田山了一さんのTVバラエティ批評『No.046 世界行ってみたらホントはこんなトコだった』をアップしましたぁ。フジテレビさんで放送されている世界旅行バラエティです。バラエティってグルメ(食べ物)と旅行モノがすんごく多いですね。これにクイズ番組を足すと三分の二くらいになるんぢゃなかろか。あ、あと意外とインドモノが多い。テレビ業界では、〝ネタに困った時はインドに行け〟っていふ格言があるんぢゃないでせうか(爆)。近代化されている割にはおっそろしく古い慣習が残っているので、インドモノが受けるんでせうね。不肖・石川はよくテレビを見てるな~。

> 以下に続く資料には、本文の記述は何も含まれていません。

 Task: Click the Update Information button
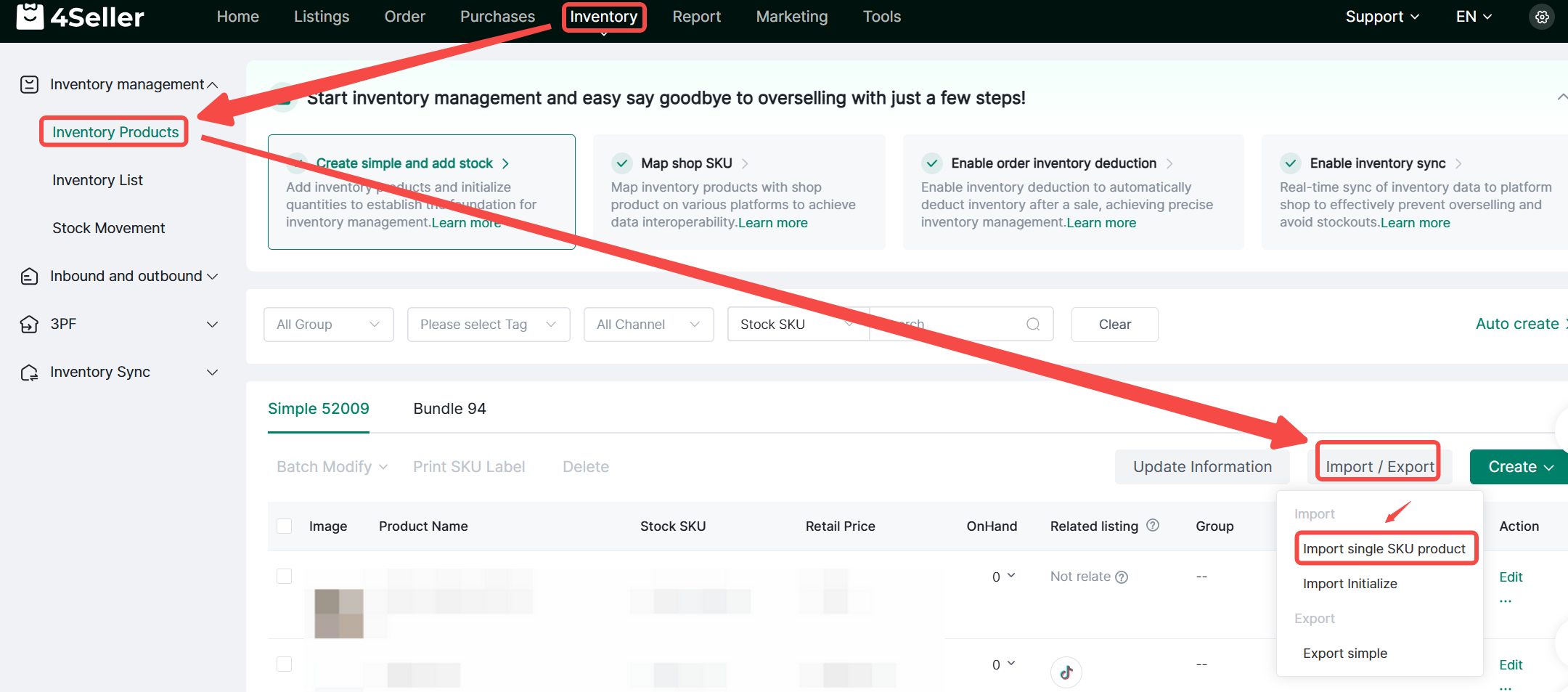[1202, 467]
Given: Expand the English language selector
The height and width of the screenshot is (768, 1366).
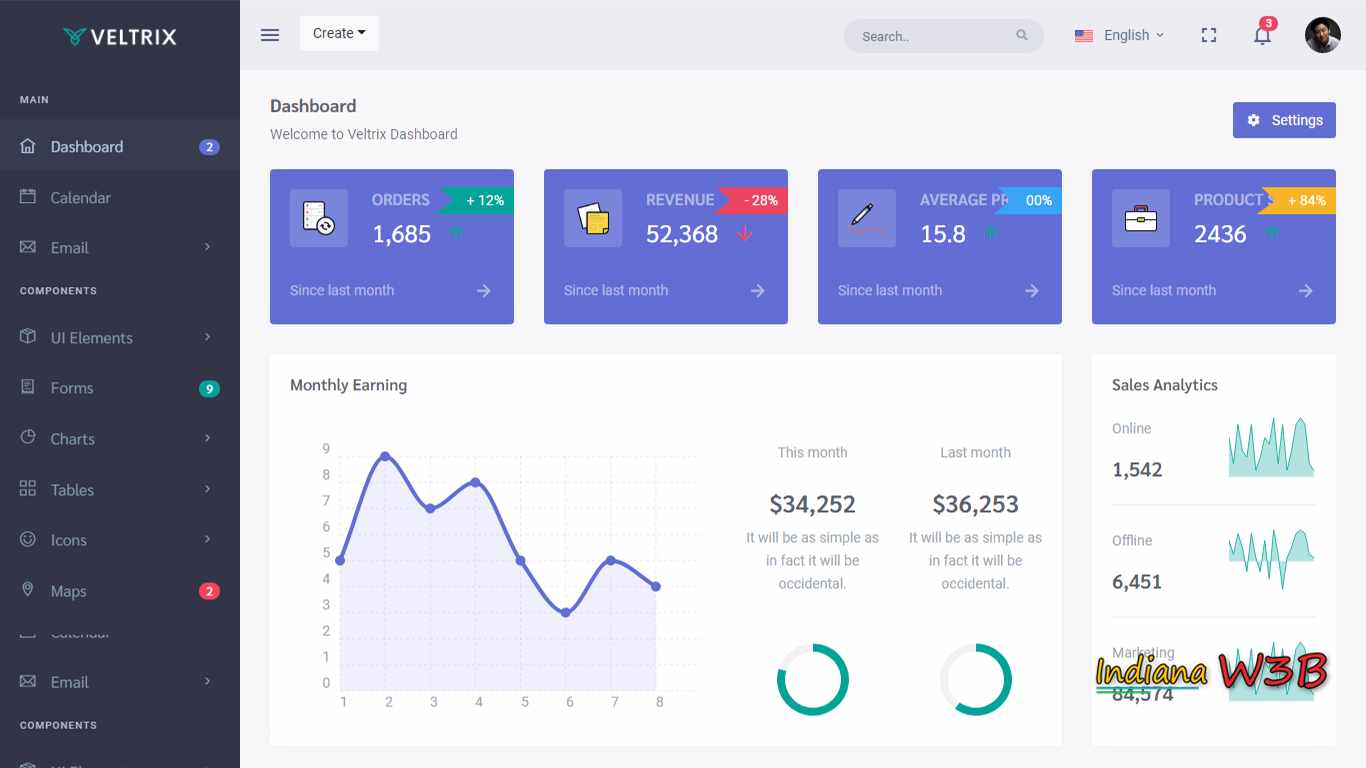Looking at the screenshot, I should (x=1119, y=35).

田山さんは、『テレビというものが普及したとき・・・これで旅行に出なくてもいい、と思われたはずなのだが・・・それで海外渡航が減った、という話はついぞ聞いたことがない。つまり情報は、さらなる情報の獲得を欲望させる、ということだ。・・・「ホントはこんなトコ」というネーミングは、それを端的に示しているだろう』と書いておられます。
『世界行ってみたら』にはナビゲーターの旅人が登場するのですが、タレントさんではなくテレビ局のディレクターです。田山さんは『本当の旅のエピソードは・・・スタッフたちの準備や下調べ段階にあり、語るべきことが多い、ということだったのではないか。・・・「ホントはこんなとこ」とスタッフたちが腑に落ちたところで、タレントさんがやってきて、彼や彼女の「物語」が始まる。・・・そんなものよりよっぽど面白い苦労話は、裏方しか知らないというわけである』と書いておられます。鋭い視点ですね。『世界行ってみたら』が特色ある番組になっている理由は、旅人さんたちのリアリティ溢れるレポートにあると思います。
旅行レポートってけっこう難しいと思います。斜に構えた態度だと何も伝わりませんし、かといって大文字の観光名所ばかり並べても新鮮味がない。ほらよくあるでせう、いろんな場所に旅行してるのにちっとも面白くないブログって(爆)。たいていの場合、タレントさんと同じで〝こんな所を旅行しちゃってる私〟、〝こんなおいしいものを食べてる私〟といふ自意識が過剰だからつまんなくなる。本当は〝私について語りたい〟といふ欲望が透けて見えるので嫌味な文章になってしまふんですね。旅行レポートは、無色透明になった素直な私が、『へ~』と感心してる方が面白いと思うのでしたぁ。